El Valle de San Nicolás fue el que me vio crecer, y en las aguas del río negro, bañe mi cuerpo de adolescente. En las heladas noches del Oriente soñé con amores eternos. Anhelaba ser feliz, próspera, libre. Pero todo eso me fue esquivo. Las familias con estatus, tenían una monja o un sacerdote en su historia. Vocación para las mujeres: casada, monja o beata. Intenté probar con la segunda. Del internado, me fui al convento de Medellín; fracasé. La Madre superiora me encontró bailando aquel bolero precioso “Cataclismo” de María Elena Sandoval “Desesperada, presintiendo tu partida me imagino que te has ido para ver la reacción que sufriremos cuando estemos separados y tú pienses en mis besos y yo añore tu calor” Me pusieron de patitas en la calle Juan del Corral, con cabello corto, despojada de la belleza y dignidad de mi larga cabellera de india Emberá.
No fui esposa y menos beata. Me rejunté con un hombre, lo amé con pasión, con la furia de un volcán. Tuvimos seis hijos, lo hubiera amado hasta la muerte, pero era infiel como buen hombre paisa que se respete. La esposa para mostrar en sociedad, moza para pasarla bien, y todas las demás para cuando se ofrezca. Hablo desde mi dolor, desde mis desengaños.
Fui cantante de música popular, pasillos, guascas, tangos, bambucos y carrilera. Tuve mi grupo musical y mi voz señorial se escuchó en muchos lugares.

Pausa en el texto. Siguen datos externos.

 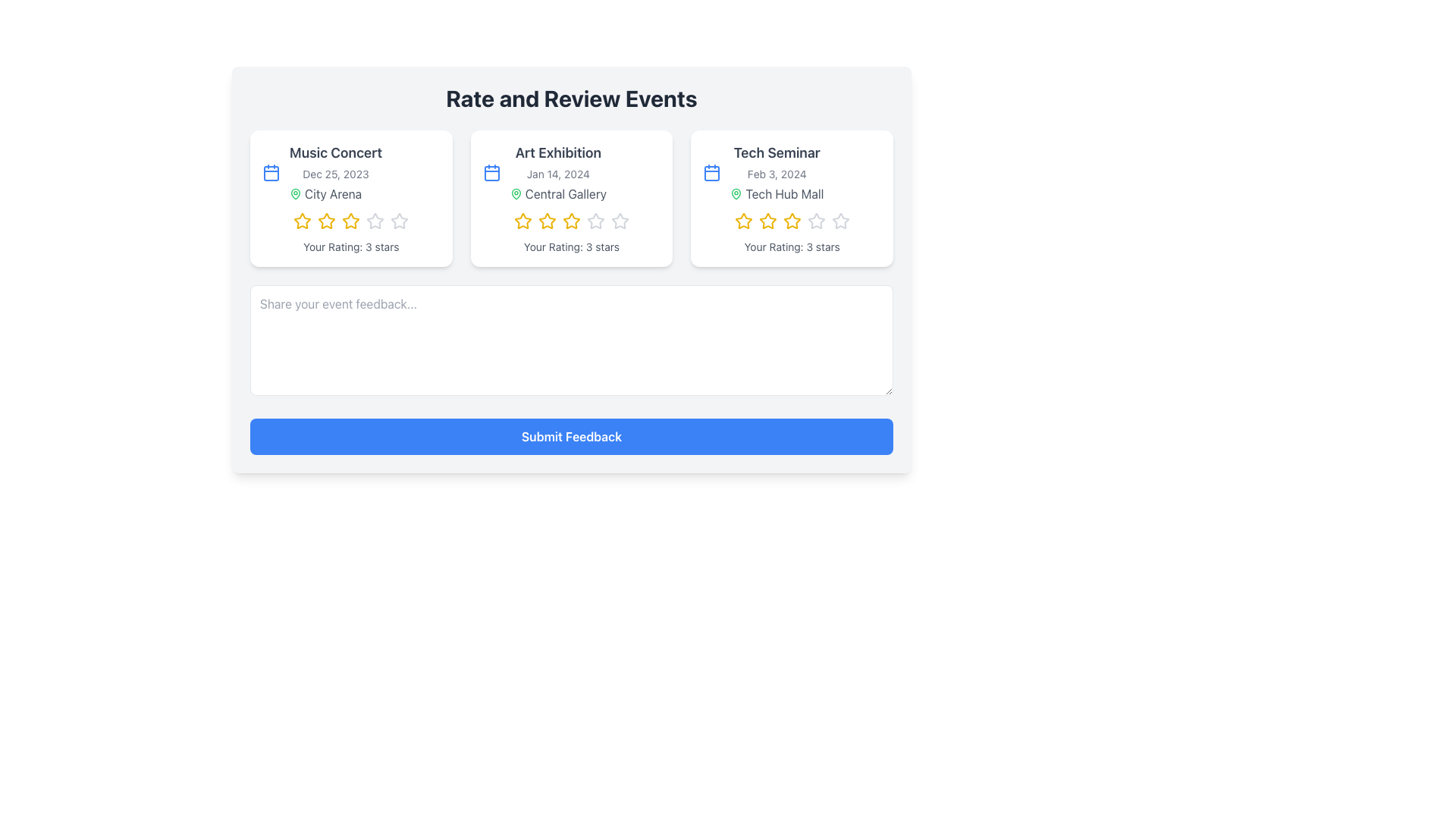 What do you see at coordinates (546, 221) in the screenshot?
I see `the third star-shaped icon in yellow color to rate the 'Art Exhibition' card` at bounding box center [546, 221].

Me fui a vivir a los Estados Unidos, conocí la gran Manzana y a pesar de las amonestaciones de mis viejos; me di a la tarea de conocer Nueva York. Visité el estado de Texas y de la Florida. Atravesé la frontera y también estuve en territorio canadiense. Para mí lo mejor de vivir allí, siempre fue tomar un avión de regreso, viajar con Avianca y ser recibida por las azafatas con sus ruanas rojas, y en el fondo la cumbia de mi corazón “Colombia tierra querida himno de fe y armonía” de Lucho Bermúdez.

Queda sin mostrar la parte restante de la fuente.